Le 5 janvier 2026, le dramaturge de 43 ans, qui devrait « bientôt » se faire euthanasier en Belgique, a déposé plainte contre X pour blessures involontaires auprès parquet de Paris à la suite de graves complications médicales survenues après la pose d'un implant anti-hernie en 2023. Le comédien, comme des centaines de patients, tient pour responsable cette prothèse en polypropylène - qu'il s'est depuis fait retirer - de la détérioration inéxorable de son état de santé.

« Nous n'allons pas en rester là  »

« Je n'attendais rien hélas. Je suis révolté et désabusé, mais je n'ai plus d'énergie pour combattre », réagit Arnaud Denis auprès du groupe EBRA. « C'est comme si on me marchait sur la figure. On piétine sur le peu qui reste de moi. » 

« Les analyses effectuées n'ont pas permis de déterminer l'origine des effets indésirables. Si la chronologie et un raisonnement par élimination permet d'estimer qu'un lien est possible entre vos symptômes et l'implantation du dispositif médical, l'absence de lien de causalité certain établi sur des bases scientifiques empêche de rechercher une infraction pénale tant concernant le fabricant de la prothèse que les médecins ayant prescrit et posé ce dispositif », indique le parquet de Paris dans un courrier adressé le 31 août à Arnaud Denis, que nous avons pu consulter.
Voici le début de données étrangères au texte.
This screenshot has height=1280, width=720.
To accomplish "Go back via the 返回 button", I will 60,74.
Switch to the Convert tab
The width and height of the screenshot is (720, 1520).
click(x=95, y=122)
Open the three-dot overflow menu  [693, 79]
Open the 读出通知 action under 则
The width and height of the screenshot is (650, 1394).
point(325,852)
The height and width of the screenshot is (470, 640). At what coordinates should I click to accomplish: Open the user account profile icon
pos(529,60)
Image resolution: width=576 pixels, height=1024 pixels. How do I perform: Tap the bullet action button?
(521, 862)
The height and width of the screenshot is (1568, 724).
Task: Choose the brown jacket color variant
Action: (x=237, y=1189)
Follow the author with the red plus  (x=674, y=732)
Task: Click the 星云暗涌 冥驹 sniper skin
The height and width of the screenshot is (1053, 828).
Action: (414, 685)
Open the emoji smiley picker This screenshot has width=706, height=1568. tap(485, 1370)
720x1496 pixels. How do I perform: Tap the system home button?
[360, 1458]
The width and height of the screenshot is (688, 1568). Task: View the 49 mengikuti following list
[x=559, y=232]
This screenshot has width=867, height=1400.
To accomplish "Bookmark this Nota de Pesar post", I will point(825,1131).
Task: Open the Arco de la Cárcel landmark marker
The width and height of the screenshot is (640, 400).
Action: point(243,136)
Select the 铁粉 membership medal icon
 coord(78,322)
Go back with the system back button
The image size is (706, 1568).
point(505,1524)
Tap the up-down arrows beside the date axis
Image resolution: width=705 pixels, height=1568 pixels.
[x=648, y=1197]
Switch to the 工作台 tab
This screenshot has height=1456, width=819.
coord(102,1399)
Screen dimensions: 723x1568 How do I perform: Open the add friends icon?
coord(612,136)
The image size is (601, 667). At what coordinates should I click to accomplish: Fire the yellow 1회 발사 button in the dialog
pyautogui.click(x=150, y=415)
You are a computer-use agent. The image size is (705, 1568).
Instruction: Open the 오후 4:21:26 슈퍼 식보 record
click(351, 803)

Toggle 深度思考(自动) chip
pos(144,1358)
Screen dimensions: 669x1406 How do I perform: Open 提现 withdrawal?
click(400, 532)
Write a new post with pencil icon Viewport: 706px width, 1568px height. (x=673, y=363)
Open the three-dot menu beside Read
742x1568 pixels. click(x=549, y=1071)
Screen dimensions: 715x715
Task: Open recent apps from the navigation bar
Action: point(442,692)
Me Philippe Courtois, l'avocat d'Arnaud Denis, a saisi le doyen des juges d'instruction afin qu'une enquête puisse être ouverte. « Il est évident que nous n'allons pas en rester à une simple décision de classement sans suite qui de mon analyse est infondée. Il est indispensable qu'une instruction judiciaire soit ouverte », indique l'avocat spécialisé en droit de la santé au groupe EBRA. « Les signalements se multiplient. L'étude de l'ensemble des dossiers médicaux de ces patients permettront formellement d'établir un lien de causalité », ajoute Me Courtois.

Une plainte collective en préparation

Arnaud Denis a été le premier à tirer la sonnette d’alarme contre ce « scandale sanitaire » en France. Le comédien s'est vu diagnostiquer une encéphalomyélite myalgique sévère (une maladie neurologique et immunitaire) et un syndrome Asia. Ce dernier est un syndrome inflammatoire caractérisé par l’apparition de divers symptômes physiques et/ou neurologiques (fatigue intense, trouble cognitif, douleurs chroniques, etc.) à la suite d’une exposition à un adjuvant.

 Des victimes de toute la France prennent la parole pour raconter l’enfer qu’elles vivent depuis qu’elles se sont fait poser un implant pour une hernie au niveau de l’abdomen. Une plainte collective est en préparation, comme le groupe EBRA vous l'a révélé en janvier dernier.